Exercise goal: Give the count of lines below that include the word "checkmark", and say nothing else.

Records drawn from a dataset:
──────

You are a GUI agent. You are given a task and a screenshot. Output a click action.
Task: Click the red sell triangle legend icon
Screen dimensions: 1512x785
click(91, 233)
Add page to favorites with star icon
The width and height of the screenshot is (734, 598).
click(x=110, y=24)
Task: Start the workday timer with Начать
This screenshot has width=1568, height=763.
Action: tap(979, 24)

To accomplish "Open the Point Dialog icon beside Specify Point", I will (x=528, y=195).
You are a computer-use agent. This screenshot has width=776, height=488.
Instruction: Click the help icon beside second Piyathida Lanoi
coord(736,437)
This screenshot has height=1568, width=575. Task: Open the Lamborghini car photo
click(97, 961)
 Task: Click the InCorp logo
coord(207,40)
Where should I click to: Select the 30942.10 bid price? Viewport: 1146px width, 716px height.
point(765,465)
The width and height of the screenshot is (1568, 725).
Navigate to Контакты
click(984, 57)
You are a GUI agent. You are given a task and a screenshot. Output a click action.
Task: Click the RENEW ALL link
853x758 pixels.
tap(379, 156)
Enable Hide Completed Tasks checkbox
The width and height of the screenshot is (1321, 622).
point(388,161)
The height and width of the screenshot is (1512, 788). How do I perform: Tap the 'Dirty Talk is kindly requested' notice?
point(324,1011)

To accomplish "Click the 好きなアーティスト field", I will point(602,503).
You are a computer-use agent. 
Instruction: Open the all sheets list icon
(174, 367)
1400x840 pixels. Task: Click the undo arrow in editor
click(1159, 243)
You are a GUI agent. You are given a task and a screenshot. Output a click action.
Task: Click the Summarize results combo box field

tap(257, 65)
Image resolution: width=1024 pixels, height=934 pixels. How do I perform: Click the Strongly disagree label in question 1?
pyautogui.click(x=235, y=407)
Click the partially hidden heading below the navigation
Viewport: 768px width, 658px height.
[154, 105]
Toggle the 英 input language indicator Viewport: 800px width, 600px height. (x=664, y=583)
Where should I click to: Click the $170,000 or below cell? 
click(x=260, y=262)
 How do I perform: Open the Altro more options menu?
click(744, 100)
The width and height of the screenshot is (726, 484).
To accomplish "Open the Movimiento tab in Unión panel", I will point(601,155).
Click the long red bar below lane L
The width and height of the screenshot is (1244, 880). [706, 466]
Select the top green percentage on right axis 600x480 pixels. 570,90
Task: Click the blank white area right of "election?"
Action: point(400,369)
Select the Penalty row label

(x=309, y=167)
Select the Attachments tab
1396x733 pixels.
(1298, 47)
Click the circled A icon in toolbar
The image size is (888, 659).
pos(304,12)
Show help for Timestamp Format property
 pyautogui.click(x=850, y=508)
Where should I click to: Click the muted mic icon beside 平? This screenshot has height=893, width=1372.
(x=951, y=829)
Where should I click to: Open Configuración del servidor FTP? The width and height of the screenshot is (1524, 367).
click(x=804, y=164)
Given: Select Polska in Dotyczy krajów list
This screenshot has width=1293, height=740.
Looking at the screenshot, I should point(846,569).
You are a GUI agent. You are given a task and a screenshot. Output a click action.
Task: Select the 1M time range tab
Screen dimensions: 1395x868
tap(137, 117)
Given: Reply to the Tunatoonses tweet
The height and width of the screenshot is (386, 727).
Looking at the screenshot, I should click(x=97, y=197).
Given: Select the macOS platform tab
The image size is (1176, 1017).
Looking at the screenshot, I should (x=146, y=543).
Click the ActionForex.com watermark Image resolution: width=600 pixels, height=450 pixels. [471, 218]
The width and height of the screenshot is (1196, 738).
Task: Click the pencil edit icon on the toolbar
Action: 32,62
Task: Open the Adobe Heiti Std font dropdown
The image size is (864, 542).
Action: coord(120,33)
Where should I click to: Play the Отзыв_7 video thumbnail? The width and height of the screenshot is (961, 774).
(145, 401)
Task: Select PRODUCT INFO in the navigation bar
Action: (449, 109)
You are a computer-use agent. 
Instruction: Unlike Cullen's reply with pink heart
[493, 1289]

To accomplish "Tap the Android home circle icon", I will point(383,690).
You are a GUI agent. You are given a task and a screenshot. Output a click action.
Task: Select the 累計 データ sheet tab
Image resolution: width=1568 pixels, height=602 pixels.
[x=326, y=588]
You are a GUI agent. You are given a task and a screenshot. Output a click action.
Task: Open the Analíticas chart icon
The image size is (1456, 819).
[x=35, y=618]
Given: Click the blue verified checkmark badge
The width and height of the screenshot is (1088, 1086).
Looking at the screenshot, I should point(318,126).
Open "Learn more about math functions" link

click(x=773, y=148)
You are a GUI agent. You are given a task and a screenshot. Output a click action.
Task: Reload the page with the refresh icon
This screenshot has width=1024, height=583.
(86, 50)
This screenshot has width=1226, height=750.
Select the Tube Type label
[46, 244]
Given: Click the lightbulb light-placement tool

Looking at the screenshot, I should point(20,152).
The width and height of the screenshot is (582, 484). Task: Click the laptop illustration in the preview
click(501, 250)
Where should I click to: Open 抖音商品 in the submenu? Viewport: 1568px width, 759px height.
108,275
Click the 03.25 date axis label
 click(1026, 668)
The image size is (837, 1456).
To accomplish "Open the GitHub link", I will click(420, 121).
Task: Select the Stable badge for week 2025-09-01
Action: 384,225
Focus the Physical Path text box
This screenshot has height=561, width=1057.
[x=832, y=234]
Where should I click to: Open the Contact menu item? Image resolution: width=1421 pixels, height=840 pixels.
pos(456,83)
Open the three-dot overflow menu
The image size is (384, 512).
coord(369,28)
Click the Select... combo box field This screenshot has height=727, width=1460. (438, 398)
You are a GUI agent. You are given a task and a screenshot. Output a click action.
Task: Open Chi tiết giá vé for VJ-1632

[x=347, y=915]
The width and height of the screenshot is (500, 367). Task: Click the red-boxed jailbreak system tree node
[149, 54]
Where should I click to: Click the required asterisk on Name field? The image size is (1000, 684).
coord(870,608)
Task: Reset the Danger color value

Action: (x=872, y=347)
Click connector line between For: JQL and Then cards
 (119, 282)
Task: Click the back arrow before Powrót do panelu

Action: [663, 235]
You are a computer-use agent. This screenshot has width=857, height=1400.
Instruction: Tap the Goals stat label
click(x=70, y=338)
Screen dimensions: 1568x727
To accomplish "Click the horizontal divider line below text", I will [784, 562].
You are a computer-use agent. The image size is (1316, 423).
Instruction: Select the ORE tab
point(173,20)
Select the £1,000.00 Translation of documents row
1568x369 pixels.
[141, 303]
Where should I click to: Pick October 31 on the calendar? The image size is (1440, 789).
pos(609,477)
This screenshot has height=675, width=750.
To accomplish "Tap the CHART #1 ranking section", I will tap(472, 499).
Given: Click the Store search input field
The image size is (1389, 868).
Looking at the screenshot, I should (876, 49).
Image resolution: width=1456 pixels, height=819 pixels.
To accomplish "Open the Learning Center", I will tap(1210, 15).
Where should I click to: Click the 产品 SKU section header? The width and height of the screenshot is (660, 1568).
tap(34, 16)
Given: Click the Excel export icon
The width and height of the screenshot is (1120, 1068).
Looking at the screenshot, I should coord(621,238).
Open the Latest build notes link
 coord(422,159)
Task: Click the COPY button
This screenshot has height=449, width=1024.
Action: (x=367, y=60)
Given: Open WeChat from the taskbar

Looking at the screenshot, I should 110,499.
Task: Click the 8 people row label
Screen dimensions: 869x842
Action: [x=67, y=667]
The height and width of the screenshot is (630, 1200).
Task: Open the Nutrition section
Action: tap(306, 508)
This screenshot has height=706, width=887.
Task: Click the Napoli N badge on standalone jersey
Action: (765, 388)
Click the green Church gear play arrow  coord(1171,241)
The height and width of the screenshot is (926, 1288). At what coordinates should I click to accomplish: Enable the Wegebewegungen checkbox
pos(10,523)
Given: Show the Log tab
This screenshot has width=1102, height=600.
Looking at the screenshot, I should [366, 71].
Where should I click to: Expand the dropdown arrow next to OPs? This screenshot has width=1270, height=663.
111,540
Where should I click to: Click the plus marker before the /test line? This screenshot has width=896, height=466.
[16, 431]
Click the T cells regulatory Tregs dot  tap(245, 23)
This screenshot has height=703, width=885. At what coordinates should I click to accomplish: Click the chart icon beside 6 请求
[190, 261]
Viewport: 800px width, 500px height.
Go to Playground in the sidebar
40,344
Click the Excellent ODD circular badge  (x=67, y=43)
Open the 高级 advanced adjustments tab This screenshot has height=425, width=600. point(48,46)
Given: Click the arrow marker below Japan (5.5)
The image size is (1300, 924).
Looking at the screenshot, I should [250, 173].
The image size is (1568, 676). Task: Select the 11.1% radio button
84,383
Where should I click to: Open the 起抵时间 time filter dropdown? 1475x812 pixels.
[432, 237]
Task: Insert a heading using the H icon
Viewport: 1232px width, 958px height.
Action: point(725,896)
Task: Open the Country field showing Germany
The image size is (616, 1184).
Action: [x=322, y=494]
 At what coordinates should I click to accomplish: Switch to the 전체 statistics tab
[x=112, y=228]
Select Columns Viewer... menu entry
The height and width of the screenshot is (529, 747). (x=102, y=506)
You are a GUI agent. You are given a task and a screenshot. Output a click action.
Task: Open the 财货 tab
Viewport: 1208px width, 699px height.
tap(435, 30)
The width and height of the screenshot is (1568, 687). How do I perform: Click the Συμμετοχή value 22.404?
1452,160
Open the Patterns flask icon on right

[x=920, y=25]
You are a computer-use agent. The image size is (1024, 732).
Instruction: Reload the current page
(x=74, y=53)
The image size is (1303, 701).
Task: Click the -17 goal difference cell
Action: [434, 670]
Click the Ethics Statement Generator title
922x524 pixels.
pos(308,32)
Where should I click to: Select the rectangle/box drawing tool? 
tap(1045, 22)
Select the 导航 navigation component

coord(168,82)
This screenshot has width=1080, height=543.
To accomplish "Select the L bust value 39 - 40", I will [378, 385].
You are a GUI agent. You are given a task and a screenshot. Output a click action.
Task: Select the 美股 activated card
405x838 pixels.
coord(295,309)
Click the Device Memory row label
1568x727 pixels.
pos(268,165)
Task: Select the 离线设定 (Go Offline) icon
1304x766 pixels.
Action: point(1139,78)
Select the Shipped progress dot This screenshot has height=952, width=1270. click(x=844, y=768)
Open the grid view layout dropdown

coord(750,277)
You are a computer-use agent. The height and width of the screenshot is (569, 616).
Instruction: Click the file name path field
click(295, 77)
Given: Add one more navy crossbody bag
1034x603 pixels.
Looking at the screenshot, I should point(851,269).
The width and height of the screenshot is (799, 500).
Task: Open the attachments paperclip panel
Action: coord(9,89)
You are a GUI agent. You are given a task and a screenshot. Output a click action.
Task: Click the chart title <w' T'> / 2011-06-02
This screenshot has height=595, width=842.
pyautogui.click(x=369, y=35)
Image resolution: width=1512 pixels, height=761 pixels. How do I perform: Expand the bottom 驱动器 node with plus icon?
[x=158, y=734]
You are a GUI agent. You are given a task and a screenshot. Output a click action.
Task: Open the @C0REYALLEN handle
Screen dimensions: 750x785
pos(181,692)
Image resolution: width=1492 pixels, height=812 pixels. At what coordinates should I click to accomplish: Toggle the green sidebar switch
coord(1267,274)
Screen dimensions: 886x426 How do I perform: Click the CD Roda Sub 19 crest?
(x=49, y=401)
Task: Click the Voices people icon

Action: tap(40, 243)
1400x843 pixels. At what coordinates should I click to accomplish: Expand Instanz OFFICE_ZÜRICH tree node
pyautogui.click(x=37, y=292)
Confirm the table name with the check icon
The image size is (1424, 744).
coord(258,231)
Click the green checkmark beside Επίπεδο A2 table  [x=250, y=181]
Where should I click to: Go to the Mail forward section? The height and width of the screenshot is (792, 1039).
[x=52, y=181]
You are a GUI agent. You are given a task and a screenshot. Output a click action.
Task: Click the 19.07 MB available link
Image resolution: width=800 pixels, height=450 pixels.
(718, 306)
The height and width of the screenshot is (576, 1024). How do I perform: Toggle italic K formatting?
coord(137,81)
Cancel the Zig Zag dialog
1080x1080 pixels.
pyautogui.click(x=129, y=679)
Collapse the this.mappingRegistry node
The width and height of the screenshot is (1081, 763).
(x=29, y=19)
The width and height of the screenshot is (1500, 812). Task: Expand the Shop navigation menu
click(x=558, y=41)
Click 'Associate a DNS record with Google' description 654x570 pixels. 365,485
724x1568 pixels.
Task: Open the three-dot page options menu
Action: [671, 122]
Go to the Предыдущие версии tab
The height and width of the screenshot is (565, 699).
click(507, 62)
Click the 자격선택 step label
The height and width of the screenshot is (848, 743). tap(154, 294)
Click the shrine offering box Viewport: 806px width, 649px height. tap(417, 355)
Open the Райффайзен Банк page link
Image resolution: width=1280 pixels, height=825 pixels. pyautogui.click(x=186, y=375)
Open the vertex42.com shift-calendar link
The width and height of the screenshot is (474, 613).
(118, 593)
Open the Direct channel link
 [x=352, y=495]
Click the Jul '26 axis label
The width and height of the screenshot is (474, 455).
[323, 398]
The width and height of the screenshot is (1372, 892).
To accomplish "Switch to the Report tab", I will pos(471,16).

──────

Answer to this task: 2